I assign the following true values for the beta parameters: beta_0=10,
beta_1=2. I run 250 replications.
I study 2 cases, depending on the magnitude of the correlation:
i) corr(x_ij, alfa_i) = 0 , corr(x_ij, eta_ij) = 0.3
ii) corr(x_ij, alfa_i) = 0.3 , corr(x_ij, eta_ij) = 0.3
What I am doing is actually a replications of a paper by Ebbes et al.
(2004). The problem encountered is that I do not get the same magnitude of
the bias as the authors. I get considerably smaller bias.

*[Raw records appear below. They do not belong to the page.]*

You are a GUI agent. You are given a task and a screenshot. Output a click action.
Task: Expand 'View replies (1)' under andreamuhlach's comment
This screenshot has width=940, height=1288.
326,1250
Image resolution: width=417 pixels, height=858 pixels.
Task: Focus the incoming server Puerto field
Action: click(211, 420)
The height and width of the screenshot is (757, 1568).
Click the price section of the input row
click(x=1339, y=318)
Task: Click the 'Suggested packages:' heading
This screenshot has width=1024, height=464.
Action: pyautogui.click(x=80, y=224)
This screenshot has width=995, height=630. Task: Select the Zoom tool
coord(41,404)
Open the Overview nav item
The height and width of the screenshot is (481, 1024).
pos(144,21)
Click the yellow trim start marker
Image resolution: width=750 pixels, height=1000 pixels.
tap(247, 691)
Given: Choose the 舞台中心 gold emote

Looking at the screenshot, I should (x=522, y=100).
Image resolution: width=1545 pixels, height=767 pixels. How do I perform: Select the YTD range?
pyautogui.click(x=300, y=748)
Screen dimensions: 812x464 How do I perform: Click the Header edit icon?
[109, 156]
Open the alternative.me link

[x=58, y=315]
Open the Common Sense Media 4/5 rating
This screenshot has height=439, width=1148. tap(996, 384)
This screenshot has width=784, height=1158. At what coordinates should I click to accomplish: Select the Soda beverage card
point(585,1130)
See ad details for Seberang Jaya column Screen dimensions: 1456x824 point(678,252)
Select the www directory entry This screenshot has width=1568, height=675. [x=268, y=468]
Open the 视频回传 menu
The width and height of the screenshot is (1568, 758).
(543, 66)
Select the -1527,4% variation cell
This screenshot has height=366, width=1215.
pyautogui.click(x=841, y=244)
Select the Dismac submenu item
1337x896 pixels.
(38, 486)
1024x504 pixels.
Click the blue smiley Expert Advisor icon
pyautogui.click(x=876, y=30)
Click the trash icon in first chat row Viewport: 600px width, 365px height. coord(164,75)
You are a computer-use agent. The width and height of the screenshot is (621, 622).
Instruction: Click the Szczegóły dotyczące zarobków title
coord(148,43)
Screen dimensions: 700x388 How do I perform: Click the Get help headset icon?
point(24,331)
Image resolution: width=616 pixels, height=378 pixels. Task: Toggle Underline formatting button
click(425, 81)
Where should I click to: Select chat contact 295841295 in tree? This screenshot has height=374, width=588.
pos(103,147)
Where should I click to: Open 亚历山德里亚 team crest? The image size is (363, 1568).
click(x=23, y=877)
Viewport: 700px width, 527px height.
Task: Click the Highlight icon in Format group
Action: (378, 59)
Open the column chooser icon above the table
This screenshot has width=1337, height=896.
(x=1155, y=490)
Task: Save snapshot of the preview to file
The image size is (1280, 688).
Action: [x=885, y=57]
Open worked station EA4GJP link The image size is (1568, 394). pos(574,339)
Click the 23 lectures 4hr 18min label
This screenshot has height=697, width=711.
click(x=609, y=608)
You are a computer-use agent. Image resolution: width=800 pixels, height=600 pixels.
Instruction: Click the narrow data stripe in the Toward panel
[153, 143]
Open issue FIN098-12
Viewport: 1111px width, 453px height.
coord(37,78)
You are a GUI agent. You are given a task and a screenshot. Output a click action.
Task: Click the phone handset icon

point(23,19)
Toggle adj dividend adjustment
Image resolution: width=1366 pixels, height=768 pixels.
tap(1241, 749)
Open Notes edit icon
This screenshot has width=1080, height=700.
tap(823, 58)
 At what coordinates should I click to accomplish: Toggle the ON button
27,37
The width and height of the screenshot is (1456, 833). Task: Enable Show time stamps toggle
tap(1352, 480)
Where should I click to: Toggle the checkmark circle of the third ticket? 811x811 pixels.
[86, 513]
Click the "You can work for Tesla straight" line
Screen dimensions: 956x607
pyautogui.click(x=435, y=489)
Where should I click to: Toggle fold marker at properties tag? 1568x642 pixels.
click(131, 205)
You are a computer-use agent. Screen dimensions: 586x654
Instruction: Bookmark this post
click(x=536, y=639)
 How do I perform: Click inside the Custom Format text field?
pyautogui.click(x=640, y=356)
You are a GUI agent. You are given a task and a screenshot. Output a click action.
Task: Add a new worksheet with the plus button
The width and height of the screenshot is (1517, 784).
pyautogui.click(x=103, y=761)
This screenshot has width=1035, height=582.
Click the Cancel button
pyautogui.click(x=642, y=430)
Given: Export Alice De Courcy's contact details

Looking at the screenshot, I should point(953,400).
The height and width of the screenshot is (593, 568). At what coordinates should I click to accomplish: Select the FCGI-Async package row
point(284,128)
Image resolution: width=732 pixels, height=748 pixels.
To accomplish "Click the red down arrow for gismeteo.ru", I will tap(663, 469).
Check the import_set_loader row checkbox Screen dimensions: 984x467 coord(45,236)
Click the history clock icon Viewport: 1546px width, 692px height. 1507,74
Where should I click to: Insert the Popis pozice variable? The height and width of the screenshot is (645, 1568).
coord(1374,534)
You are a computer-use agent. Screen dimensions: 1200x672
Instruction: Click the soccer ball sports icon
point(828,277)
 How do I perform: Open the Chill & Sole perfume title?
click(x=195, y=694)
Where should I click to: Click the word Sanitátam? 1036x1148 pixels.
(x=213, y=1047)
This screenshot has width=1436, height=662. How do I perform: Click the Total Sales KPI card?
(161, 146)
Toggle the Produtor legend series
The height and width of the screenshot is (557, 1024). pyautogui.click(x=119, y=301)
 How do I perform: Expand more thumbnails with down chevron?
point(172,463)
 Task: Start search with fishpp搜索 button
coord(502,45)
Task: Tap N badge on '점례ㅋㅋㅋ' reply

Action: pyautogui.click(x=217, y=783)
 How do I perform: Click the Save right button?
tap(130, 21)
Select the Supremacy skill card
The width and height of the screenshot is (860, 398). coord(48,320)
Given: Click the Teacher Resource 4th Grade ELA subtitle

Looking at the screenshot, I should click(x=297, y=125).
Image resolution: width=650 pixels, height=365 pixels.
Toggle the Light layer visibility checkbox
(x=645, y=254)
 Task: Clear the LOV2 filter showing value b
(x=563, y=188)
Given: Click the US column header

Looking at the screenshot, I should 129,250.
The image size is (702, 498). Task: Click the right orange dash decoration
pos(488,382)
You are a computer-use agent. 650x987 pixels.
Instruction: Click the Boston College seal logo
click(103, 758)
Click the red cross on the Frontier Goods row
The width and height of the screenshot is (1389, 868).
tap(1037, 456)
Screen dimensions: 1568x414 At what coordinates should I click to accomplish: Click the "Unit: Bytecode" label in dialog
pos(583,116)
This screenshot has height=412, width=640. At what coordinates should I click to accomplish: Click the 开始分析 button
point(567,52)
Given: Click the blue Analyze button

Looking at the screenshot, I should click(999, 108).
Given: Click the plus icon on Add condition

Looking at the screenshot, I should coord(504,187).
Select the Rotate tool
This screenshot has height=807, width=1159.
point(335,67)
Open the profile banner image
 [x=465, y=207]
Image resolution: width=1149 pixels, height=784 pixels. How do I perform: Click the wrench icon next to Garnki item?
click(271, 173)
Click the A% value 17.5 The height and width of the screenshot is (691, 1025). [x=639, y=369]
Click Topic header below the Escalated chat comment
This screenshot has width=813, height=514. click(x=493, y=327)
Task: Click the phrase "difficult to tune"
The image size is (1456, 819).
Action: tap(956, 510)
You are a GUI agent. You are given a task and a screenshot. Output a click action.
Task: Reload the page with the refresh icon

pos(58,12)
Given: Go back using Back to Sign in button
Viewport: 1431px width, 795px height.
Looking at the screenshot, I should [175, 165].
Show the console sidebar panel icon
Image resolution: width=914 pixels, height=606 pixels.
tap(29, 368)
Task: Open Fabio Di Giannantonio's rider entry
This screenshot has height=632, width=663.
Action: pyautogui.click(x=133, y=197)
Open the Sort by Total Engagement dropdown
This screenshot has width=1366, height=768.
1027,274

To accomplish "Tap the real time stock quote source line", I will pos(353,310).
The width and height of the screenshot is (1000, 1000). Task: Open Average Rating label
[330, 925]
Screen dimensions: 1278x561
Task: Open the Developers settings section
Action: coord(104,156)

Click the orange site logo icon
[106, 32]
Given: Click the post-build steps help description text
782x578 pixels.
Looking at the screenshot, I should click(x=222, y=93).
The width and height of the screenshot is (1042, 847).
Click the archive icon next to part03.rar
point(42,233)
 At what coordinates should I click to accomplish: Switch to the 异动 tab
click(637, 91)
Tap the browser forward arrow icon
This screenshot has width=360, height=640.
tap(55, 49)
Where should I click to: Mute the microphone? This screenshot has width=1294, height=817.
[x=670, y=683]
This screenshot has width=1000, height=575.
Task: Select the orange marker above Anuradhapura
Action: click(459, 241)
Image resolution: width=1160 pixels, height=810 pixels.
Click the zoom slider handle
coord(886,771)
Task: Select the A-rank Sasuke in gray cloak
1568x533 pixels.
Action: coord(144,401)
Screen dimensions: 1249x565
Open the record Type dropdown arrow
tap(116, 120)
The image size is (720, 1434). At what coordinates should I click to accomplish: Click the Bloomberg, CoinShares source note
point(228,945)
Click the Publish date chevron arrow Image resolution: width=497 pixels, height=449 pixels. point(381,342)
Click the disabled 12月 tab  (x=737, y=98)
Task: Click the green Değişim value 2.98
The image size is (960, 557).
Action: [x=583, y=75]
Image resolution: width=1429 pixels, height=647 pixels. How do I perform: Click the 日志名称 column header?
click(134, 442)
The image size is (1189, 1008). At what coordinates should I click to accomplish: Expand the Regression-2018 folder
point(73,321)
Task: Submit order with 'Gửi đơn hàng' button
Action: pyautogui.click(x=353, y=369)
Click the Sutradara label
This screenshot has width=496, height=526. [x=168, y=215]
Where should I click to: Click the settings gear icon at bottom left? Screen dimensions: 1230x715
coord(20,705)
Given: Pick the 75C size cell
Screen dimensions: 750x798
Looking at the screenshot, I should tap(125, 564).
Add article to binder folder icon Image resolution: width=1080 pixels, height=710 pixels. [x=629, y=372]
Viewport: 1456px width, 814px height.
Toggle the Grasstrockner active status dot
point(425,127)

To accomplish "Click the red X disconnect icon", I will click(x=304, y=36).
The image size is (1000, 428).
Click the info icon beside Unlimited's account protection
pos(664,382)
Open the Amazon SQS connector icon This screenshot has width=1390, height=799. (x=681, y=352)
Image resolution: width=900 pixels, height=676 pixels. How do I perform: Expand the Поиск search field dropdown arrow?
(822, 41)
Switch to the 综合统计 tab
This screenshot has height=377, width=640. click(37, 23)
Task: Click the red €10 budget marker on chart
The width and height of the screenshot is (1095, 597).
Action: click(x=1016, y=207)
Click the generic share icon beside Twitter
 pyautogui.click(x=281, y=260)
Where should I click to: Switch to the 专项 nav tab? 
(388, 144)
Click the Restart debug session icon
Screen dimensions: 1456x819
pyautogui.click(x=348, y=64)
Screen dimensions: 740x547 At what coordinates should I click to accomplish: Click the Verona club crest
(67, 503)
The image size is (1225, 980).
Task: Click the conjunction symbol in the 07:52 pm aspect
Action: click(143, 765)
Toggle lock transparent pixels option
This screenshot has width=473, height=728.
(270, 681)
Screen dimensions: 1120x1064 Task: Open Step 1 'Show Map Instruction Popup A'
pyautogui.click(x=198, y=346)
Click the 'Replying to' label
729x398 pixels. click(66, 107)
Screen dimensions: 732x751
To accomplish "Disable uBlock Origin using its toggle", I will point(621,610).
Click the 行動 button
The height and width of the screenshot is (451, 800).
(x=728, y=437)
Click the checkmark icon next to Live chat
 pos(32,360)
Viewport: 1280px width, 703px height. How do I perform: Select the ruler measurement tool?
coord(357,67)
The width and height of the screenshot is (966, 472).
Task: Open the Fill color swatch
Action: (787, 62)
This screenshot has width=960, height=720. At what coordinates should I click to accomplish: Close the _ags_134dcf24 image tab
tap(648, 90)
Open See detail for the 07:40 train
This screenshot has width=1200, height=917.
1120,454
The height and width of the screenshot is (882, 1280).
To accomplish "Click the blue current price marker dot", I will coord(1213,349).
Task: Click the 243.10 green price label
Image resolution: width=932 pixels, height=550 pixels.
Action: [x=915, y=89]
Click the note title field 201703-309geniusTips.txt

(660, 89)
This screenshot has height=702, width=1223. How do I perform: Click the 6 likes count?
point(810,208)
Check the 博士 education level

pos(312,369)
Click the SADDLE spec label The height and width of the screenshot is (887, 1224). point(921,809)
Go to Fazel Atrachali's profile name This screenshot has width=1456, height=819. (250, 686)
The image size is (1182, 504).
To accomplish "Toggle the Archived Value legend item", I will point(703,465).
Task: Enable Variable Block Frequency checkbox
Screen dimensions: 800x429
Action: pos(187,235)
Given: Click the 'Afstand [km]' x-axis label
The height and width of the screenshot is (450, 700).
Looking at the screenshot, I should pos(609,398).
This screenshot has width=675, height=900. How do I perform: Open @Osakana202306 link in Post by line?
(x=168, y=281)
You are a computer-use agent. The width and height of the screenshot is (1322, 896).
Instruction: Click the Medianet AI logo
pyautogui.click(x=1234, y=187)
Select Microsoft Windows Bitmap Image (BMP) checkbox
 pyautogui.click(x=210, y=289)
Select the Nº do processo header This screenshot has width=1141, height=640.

Below are the results of the authors across 250 replications (means and
std. deviations):
Case
i ii
Fixed Effects beta_0 - -
beta_1 2.43 (0.04) 2.42 (0.04)
Random Effects beta_0 7.88 (0.20) 5.79 (0.30)
beta_1 2.42 (0.04) 2.84 (0.06)
sigma_alfa 0.99 (0.13) 0.00 (0.00)
sigma_eta 0.90 (0.03) 0.91 (0.04)
My code:
require(lme4)
require(MASS)
k <- 10 # total number of firms
n <- 15 # number of employees within each firm
j <- k*n # total number of employees
beta0=10
beta1=2
rho1=0.0001 # this is Case iii
rho2=0.3
beta_zero <- rep(NA,250)
beta_one <- rep(NA, 250)
for (i in 1:250) {
c <- cbind(FID = sort(rep(1:k,n)), Fint =rnorm(j,0,1),Z = rnorm(j,0,1))
#generate level 2 data
alfa_i <- rnorm(j, mean=0, 1)
eta_ij <- rnorm(j, mean=0, 1)
b <- cbind(EID = 1:j, Eint=rnorm(j,0,1), X = rnorm(j,mean =0, sd
=1)+eta_ij+alfa_i) # generate level 1 data
m1dat <- data.frame(c,b)
m1dat <- within(m1dat, {
EID <- factor(EID)
FID <- factor(FID)}
)
outcome <- data.frame(y_ij =
beta0+beta1*(m1dat[,'X'])+rho1*alfa_i+rho2*eta_ij )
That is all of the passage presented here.